Propelled by Sarin’s warm brushing and embellished with short-lived horn fills arranged by Hardy, “Mortal” is an earnest ballad whose peak of excitement is reached during Ron Horton’s improvisation. He not only projects the sound of his instrument with crystal clarity but also emits an emerald iridescence when expresses himself freely.
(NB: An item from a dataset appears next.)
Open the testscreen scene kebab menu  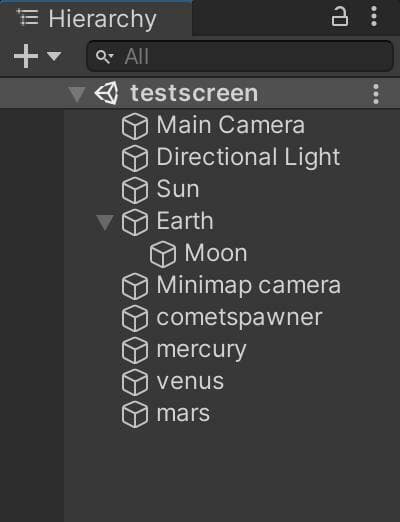(376, 94)
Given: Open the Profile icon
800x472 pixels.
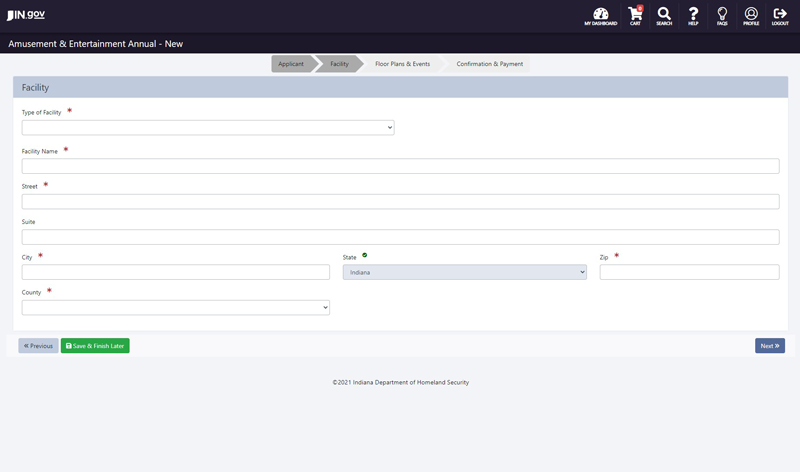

Successfully emulating one of those frustrating machine-answered phone calls that frequently pisses people off, “Your Call Will Be Answered by Our Next Available Representative…” is a witty Monk-ish swinger that comes to life with hi-hat excitation, piano eloquence, and strong bass verve. The pace only winds down in the course of short middle passages, but the song regains its vividness to accommodate the improvisations. Takeishi’s shaker marks the end of the song.
On “Hopperesque”, a meditative work referencing Edward Hopper’s paintings, the Japanese accordionist Shoko Nagai stows lachrymose lines over the sultry Latinized dance created by the rhythm section. She remains pretty active on the following tune, “Happy Dog”, directing her sound toward a more animated Brazilian feast, rhythmically driven by tambourine.
Even lacking the factor surprise, the album has enough diversity and flexibility to conquer audiences looking for unwrinkled post-bop.